Anne Carruthers is an Associate Lecturer in Film at Newcastle. Her book Fertile Visions: The Uterus as a Narrative Space in Cinema from the Americas (2021) is part of the Bloomsbury Thinking Cinema Series, edited by Sarah Cooper and David Martin-Jones. It offers an analytical framework for close textual analysis of pregnancy and the pregnant body. Although the uterus and the womb are medical terms that are interchangeable, the womb is often used in literature, popular culture, philosophy and film as a metaphorical space to articulate concepts of life, death and rebirth or horror and abjection. The uterus as a term does not have the same cultural, historical, artistic or popular ‘baggage’, which makes the analyses of pregnancy and the pregnant body in the book distinct.

Building on gender theories, feminist theories of the body, film-philosophy, research into the foetal scan and theories of the cinematic frame, the book engages with the work of Julie Roberts on narratives around the foetal scan, Kim Sawchuck’s notion of the body as a bioscape and Vivian Sobchack’s theories of the frame as a premises for perception. It also brings Laura U. Marks’ recollection object, which describes how objects are changed in their exchange between people, and Eugenie Brinkema’s notion of the mise n’en scène, what is outside of the frame, to tackle subjects like adoption, teenage pregnancy, war trauma, ambivalent birth, abortion, miscarriage, reincarnation and pregnant embodiment in the films Juno, Gestation, Stephanie Daley, The Milk of Sorrow, Ain’t Them Bodies Saints, Apio verde, Up, The Bad Intentions, Birth, Arrival and Ixcanul.

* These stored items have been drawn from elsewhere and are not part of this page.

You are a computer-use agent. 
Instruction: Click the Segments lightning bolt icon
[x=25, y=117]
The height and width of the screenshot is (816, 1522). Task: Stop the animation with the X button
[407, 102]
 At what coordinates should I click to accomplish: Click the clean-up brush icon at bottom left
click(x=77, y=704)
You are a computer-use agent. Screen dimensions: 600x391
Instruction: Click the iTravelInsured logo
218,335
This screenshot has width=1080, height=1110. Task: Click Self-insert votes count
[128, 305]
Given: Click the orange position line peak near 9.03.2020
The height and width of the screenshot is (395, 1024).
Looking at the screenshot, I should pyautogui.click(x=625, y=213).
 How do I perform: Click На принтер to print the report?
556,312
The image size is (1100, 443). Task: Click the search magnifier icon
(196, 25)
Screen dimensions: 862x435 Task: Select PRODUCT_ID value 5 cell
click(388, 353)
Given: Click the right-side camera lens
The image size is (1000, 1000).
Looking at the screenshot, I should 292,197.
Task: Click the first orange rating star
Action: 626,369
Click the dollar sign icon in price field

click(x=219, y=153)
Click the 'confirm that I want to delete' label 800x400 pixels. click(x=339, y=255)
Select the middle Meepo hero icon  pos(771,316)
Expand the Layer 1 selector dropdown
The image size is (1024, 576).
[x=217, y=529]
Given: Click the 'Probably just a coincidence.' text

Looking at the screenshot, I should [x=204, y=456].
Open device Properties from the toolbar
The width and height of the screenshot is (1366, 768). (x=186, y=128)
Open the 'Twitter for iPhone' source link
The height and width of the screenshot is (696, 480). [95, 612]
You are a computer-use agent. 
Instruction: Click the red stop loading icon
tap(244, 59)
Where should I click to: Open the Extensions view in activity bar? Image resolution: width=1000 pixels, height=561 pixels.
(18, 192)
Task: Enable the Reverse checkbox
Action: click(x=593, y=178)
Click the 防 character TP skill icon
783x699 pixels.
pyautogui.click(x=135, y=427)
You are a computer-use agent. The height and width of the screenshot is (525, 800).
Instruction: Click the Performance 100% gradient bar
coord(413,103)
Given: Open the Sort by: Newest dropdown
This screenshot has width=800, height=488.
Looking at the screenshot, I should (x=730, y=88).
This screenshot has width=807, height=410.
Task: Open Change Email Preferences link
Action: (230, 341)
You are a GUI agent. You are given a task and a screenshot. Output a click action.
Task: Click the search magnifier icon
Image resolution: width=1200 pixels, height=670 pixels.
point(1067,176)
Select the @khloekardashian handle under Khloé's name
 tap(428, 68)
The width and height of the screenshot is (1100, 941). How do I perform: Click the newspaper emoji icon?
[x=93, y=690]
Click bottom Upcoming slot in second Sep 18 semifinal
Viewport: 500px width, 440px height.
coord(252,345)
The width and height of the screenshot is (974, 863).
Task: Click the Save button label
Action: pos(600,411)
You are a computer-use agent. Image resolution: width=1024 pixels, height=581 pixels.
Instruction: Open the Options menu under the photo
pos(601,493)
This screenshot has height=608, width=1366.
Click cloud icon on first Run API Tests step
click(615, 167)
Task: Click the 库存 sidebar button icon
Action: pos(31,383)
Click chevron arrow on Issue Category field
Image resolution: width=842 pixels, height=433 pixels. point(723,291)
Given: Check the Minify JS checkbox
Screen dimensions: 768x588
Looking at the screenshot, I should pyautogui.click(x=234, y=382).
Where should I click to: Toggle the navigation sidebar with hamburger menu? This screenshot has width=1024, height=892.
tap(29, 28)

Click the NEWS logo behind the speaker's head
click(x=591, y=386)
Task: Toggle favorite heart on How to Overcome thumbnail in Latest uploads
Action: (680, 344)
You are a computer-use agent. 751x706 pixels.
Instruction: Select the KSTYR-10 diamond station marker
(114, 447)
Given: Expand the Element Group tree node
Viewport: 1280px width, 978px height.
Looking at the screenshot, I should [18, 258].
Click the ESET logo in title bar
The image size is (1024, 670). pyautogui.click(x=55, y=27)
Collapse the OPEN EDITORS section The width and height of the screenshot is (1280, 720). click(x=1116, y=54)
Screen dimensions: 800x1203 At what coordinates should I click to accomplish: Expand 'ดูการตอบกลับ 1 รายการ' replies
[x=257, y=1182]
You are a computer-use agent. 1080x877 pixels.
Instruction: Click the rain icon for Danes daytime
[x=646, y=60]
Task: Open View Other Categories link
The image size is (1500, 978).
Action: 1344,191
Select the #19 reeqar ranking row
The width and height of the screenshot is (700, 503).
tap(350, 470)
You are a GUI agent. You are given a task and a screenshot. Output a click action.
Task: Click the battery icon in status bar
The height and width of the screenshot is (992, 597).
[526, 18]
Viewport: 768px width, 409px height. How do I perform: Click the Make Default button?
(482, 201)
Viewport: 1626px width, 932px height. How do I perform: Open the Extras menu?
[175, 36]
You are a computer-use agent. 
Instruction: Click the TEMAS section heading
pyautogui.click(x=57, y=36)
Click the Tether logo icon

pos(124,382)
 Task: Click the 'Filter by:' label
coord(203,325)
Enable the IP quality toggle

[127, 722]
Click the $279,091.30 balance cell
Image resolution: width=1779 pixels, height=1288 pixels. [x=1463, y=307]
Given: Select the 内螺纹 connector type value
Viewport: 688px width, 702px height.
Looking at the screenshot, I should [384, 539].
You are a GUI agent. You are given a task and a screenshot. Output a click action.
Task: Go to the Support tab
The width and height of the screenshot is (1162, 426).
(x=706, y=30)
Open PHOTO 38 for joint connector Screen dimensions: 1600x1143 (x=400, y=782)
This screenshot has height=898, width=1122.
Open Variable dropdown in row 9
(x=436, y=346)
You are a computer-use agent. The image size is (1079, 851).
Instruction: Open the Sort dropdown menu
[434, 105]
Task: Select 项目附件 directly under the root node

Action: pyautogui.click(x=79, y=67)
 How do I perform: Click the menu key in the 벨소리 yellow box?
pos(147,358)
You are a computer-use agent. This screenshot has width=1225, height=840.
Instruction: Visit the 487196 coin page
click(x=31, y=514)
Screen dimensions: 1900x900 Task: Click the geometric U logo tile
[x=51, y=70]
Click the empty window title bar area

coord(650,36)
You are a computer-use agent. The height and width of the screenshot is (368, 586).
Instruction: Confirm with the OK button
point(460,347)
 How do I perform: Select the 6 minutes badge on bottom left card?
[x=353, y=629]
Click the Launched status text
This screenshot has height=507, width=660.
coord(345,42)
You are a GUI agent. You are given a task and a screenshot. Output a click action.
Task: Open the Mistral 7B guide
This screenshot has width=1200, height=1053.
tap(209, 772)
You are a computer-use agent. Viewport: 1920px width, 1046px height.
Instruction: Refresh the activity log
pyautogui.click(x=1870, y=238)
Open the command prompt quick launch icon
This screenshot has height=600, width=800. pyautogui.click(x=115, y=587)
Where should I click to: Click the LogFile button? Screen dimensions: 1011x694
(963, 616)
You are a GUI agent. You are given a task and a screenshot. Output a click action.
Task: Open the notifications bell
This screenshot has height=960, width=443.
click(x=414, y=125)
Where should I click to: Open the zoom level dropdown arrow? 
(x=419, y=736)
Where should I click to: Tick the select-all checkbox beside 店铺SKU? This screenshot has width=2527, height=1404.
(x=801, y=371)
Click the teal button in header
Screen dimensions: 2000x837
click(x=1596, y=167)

The book brings into dialogue films from the Americas, north and south. This region has similarities in terms of reproductive justice. More than 97% of women of reproductive age in Latin America and the Caribbean live in countries with restrictive abortion laws, and, in the US, state legislation that restricts reproductive rights constantly threatens the right to abortion enshrined in the precedent of Roe v. Wade, which means that reproductive justice is becoming increasingly fragile. The discussion in the book steps back momentarily from context to offer a flexible framework for close textual analysis of film and introduce a new corpus of films that opens up a fresh conversation about pregnancy and the pregnant body.